**TASK DETAILS**
Would you please return the lines of the material that contain the word "agent"?

**DATASET RECORDS**
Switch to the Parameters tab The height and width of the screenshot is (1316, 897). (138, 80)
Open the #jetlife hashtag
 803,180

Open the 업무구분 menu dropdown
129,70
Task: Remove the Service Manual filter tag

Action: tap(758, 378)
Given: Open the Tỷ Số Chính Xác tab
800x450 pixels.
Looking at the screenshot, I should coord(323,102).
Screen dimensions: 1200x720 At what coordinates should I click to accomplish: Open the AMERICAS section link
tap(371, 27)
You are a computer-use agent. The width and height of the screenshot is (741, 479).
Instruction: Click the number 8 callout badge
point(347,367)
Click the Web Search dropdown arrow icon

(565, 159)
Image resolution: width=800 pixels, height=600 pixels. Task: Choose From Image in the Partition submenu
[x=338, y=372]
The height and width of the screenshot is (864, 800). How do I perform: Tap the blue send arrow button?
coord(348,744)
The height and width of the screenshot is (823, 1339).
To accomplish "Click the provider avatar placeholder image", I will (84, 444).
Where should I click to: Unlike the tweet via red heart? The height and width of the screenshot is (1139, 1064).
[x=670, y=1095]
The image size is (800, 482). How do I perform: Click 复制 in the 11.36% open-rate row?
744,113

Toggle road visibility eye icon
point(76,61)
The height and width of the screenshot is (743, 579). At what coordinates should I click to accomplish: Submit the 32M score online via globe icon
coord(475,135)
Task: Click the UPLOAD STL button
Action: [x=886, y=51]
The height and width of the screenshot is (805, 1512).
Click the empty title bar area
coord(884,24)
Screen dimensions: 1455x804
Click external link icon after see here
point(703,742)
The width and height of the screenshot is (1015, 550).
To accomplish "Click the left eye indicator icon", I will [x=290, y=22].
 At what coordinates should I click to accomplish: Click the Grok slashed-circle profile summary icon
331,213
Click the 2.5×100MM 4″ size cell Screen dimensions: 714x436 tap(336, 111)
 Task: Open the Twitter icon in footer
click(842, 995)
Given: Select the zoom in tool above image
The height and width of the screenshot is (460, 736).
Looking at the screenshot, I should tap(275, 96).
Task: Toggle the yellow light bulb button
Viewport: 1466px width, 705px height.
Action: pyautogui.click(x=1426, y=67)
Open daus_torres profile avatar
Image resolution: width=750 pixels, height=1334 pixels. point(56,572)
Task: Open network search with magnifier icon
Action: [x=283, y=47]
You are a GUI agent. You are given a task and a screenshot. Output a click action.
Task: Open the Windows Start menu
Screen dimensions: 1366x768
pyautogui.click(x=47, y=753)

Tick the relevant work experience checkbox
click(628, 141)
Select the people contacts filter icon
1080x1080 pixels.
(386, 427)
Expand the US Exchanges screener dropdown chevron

**RESULT BELOW**
You are a computer-use agent. The width and height of the screenshot is (741, 479).
You are a GUI agent. You are given a task and a screenshot. Output a click action.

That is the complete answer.